━━━━━ Texte fourni
FANTÔME DE ROY (Thomas Becket) in Montréal

l’opéra «Fantôme de Roy», une histoire médiévale ancrée dans le contemporain

La compagnie lyrique Chants libres présentera, en collaboration avec Musiktheatertage Wien, la première canadienne de l’opéra contemporain Fantôme de Roy, qui raconte l’histoire de l’assassinat en 1170 de Thomas Becket par les chevaliers du roi Henri II Plantagenêt. 
 L’opéra, qui sera présenté les 23, 24 et 25 octobre à l’église Sacré-Cœur-de-Jésus de Montréal à 19 h 30, est composé par Thomas Desi, écrit par Thomas Ballhausen en s’inspirant des textes de Guernes de Pont-Sainte-Maxence et interprété par Marie-Annick Béliveau (voix), Jonathan Barriault (guitare électrique), Olivier Saint-Pierre (orgue), un chœur et d’autres voix solistes. Thomas Desi et Marie-Annick Béliveau se sont connus il y a près de 30 ans à l’abbaye de Royaumont, en France, dans le cadre de l’Académie Voix nouvelles, qui a pour objectif la création de nouvelles œuvres vocales. Pour la création à Vienne de Fantôme de Roy, Thomas Desi a repris contact avec Marie-Annick Béliveau en 2022 afin de lui donner le rôle de narratrice. À la suite de la création, les deux artistes parlaient déjà de reproduire l’œuvre à Montréal.
 Cet opéra relate l’amitié entre le roi Henri II Plantagenêt et son bras droit, Thomas Becket. Henri II veut mettre Becket à la tête de l’Église en Angleterre, en lui donnant la fonction d’archevêque de Cantorbéry. Ce dernier n’a aucune envie d’occuper ce poste. Il finit par changer d’avis par rapport au roi. « Il a dit : “Maintenant, j’ai un nouveau maître, c’est Dieu” », décrit Thomas Desi. 
 Pris de colère, le roi aurait par la suite tonné : « N’y aura-t-il personne pour me débarrasser de ce prêtre turbulent ? » Cela est interprété par ses chevaliers comme « une invitation à aller assassiner son ancien ami », poursuit le compositeur. Il meurt dans la cathédrale de Cantorbéry le 29 décembre 1170. Il est canonisé trois ans plus tard et le roi doit « porter l’opprobre d’être celui qui a fait assassiner ce saint homme », ajoute Marie-Annick Béliveau.
 Des ponts avec le présent
 Le rôle de narratrice de Marie-Annick Béliveau est en moyen français, une variante du français parlée à l’époque médiévale en France ainsi qu’à la cour d’Angleterre, et qui détient plusieurs liens de parenté avec le français québécois.
━━━━━━━━━━
━━━━━ Entrées affichées
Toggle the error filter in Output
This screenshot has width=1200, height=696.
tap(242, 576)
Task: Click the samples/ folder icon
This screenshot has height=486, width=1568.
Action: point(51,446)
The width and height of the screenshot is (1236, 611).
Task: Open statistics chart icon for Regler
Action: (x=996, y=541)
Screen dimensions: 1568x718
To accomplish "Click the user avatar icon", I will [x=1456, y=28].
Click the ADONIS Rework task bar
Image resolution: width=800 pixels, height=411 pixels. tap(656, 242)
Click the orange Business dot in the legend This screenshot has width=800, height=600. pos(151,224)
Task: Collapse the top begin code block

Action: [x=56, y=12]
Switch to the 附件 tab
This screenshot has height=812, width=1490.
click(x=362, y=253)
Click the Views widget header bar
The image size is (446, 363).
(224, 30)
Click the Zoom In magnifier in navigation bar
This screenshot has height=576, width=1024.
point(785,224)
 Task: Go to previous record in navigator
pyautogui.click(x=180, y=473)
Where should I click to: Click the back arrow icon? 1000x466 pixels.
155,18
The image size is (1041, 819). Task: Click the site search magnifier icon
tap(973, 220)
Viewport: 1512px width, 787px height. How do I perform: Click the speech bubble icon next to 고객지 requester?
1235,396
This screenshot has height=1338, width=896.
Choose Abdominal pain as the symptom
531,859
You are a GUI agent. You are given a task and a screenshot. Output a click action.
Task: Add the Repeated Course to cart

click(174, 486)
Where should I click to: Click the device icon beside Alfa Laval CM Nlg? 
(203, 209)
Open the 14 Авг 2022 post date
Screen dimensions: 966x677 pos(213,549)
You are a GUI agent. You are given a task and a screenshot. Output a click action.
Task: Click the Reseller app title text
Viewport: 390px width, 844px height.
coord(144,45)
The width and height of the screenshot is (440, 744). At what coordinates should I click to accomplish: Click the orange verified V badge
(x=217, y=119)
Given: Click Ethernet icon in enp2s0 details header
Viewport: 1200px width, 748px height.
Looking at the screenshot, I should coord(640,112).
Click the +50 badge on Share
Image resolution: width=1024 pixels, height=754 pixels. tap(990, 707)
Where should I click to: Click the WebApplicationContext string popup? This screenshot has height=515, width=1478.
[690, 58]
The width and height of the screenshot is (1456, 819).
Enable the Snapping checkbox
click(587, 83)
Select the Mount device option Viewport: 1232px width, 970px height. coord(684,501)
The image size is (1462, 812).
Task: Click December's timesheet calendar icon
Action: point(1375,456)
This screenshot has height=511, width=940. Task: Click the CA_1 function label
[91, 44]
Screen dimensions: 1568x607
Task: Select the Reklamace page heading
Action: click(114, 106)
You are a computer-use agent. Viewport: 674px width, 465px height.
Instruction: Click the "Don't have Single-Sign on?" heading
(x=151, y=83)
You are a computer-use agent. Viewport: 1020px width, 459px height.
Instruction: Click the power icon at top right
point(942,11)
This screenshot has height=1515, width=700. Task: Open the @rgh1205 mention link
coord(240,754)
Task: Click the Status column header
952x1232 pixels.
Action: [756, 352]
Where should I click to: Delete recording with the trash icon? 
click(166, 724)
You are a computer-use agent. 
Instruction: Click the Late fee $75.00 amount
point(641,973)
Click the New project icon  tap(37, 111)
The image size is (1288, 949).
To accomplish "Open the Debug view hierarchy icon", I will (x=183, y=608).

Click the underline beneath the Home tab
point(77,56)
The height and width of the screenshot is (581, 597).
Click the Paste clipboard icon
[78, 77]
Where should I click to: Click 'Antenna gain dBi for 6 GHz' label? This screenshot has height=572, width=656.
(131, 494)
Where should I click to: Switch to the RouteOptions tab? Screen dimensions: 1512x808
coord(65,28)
━━━━━━━━━━
#### Énoncé:
Répondez aux questions suivantes d'après le texte sur Fantôme de Roy.
1. Dans quel lieu et à quelle heure l'opéra sera-t-il présenté à Montréal ?
2. Quelle fonction Henri II veut-il confier à Thomas Becket ?
3. En quelle langue le rôle de narratrice de Marie-Annick Béliveau est-il écrit ?

#### Solution rédigée:
1. À l'église Sacré-Cœur-de-Jésus de Montréal, à 19 h 30, les 23, 24 et 25 octobre.
2. La fonction d'archevêque de Cantorbéry, qui le placerait à la tête de l'Église en Angleterre.
3. En moyen français.